The task »
In the Commission decision excerpt below, on what date did SCE file its application asking the Commission to approve its servicing agreement with DWR?

Text shown »
--

Public Utilities Code Section 311(g)(1) generally requires that the Commission's draft decision be served on all parties, and subject to at least 30 days of public review and comment prior to a vote of the Commission. The time for filing comments to the draft decision was shortened pursuant to Rule 77.7(f). SCE and DWR submitted comments to the draft decision. We have considered those comments and have made the changes we deem appropriate to the decision.
Findings of Fact
1. On June 25, 2001, SCE filed an application requesting that the Commission approve the servicing agreement that was entered into between DWR and SCE.
2. The servicing agreement provides a detailed methodology for the remittance of revenues to DWR, and revises and expands upon the methods set forth in D.01-03-081 and D.01-05-064.
3. The servicing agreement establishes various fees and charges that DWR shall pay to SCE to cover the utility's incremental costs of establishing necessary procedures, systems and mechanisms, and performing its services.
4. The servicing agreement enables the Commission to adjust SCE's rate to avoid double recovery of any costs paid by DWR which have already been included in SCE's rate.
5. The servicing agreement establishes data and communication procedures between DWR and PG&E concerning customer usage, utility-retained generation, and energy trade schedules.
6. DWR is selling electricity to customers in SCE's service territory because SCE is unable to supply the entire load for its service territory.

--

Collected data »
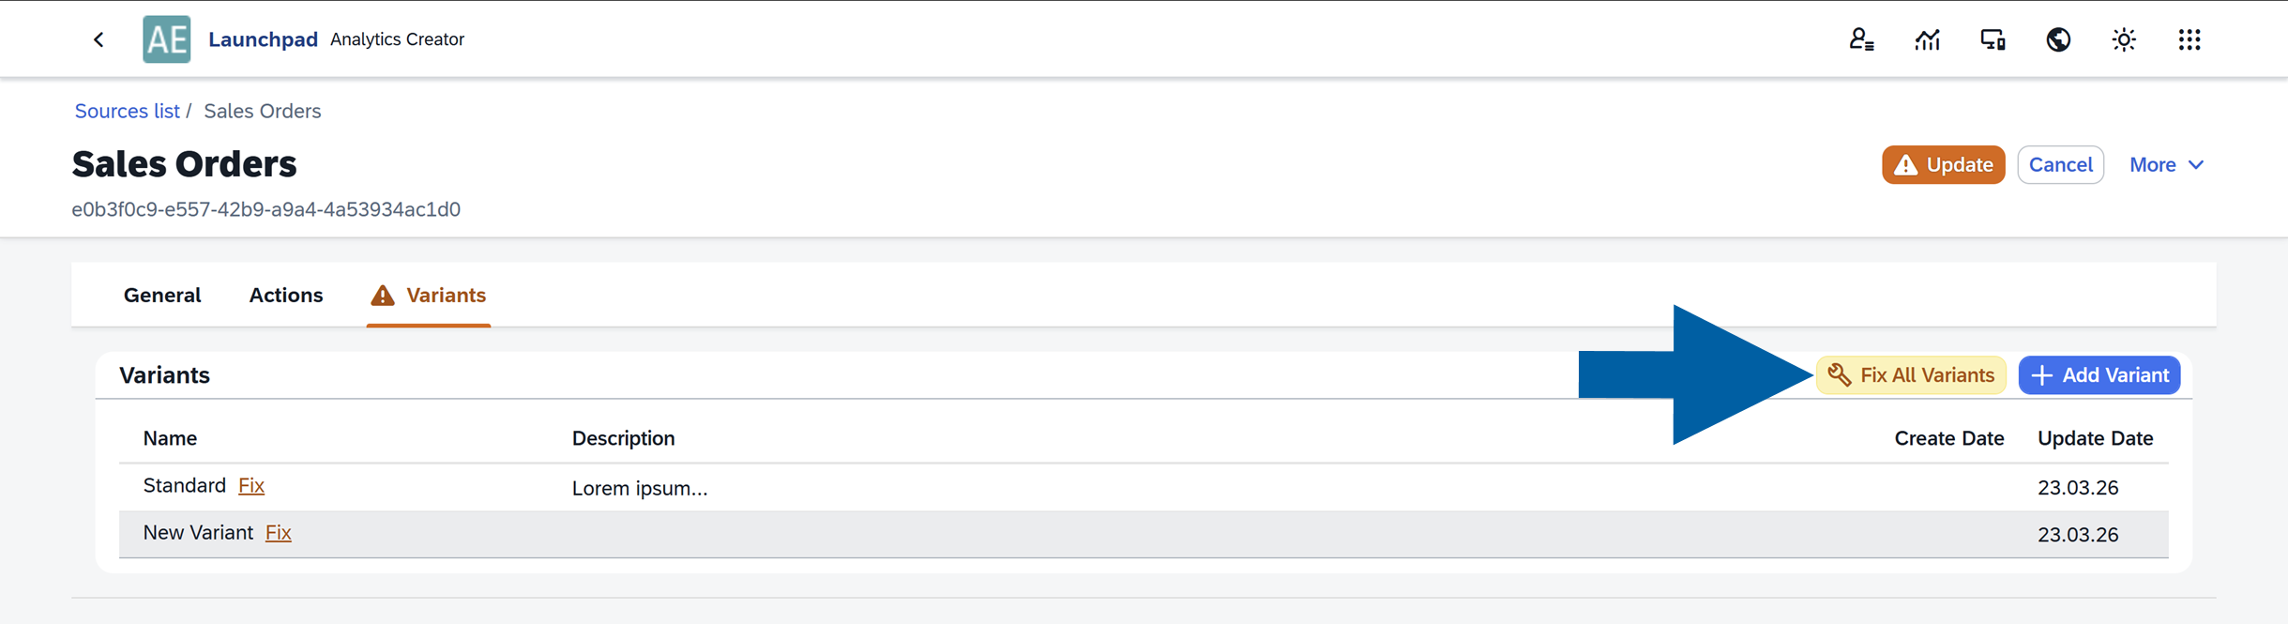2288x624 pixels.
Task: Click the AE app logo
Action: (167, 39)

--

Result for this task »
June 25, 2001